DATA TO EXAMINE START
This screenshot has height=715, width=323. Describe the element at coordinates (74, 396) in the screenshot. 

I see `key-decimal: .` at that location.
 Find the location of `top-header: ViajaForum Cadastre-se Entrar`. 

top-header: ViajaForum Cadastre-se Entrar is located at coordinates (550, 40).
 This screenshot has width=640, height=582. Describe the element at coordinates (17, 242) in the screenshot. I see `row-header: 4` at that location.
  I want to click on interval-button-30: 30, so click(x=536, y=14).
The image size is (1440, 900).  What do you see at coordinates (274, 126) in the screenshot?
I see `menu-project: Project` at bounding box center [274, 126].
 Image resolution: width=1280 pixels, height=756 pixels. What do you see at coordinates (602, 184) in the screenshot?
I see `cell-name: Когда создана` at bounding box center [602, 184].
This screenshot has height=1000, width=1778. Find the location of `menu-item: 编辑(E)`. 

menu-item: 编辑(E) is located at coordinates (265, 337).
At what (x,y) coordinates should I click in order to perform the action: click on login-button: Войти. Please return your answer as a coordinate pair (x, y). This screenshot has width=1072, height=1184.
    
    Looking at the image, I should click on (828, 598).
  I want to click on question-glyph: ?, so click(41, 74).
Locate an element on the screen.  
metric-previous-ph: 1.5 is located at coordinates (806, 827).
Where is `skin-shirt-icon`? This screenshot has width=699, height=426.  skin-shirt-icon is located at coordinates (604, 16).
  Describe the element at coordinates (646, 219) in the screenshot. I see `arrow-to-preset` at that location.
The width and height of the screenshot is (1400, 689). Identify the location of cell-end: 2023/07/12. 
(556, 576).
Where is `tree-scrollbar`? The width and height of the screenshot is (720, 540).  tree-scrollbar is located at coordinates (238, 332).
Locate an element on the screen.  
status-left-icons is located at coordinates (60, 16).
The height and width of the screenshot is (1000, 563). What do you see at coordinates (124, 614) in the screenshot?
DATA TO EXAMINE END
§ EXERCISE BRIEF
List every line in the records above that contains the word "element", counting only matches with the same capitalization.

§ YOUR RESPONSE
This screenshot has height=715, width=323. Describe the element at coordinates (74, 396) in the screenshot. 
 This screenshot has width=640, height=582. Describe the element at coordinates (17, 242) in the screenshot. I see `row-header: 4` at that location.
Locate an element on the screen.  
  Describe the element at coordinates (646, 219) in the screenshot. I see `arrow-to-preset` at that location.
Locate an element on the screen.  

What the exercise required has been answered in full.